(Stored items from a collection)
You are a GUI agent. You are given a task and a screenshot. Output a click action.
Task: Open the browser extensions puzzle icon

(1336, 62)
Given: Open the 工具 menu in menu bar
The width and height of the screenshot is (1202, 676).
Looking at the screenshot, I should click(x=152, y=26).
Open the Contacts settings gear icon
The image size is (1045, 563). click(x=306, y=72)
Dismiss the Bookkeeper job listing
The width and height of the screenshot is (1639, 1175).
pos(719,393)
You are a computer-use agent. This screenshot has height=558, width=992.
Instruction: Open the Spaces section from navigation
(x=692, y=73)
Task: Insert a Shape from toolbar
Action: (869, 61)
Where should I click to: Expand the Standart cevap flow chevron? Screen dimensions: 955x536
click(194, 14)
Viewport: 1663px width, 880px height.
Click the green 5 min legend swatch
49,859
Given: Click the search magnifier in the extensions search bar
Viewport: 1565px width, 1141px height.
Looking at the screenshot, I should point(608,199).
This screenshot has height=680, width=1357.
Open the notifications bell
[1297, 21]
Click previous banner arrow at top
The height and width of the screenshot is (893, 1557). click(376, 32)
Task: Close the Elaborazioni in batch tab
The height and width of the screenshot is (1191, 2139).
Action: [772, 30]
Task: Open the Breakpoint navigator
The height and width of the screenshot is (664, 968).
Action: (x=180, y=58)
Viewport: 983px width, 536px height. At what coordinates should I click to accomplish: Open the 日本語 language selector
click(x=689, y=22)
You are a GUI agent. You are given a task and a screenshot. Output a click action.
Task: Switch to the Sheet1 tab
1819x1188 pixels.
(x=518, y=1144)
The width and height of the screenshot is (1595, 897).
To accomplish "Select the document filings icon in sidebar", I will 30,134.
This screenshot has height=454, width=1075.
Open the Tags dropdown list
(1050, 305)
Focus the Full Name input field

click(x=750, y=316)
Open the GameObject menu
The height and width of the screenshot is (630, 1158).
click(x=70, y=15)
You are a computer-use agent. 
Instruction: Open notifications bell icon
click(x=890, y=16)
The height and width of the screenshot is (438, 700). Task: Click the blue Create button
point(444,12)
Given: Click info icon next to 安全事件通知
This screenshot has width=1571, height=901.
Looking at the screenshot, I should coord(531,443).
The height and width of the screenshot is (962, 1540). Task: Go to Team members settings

## REQUIRED ACTION
In the entries above, find the line with "Click previous banner arrow at top" and the line with "Task: Open the Breakpoint navigator", then restate word for word both of them and every line between, with nothing more.

## ANSWER AREA
Click previous banner arrow at top
The height and width of the screenshot is (893, 1557). click(376, 32)
Task: Close the Elaborazioni in batch tab
The height and width of the screenshot is (1191, 2139).
Action: [772, 30]
Task: Open the Breakpoint navigator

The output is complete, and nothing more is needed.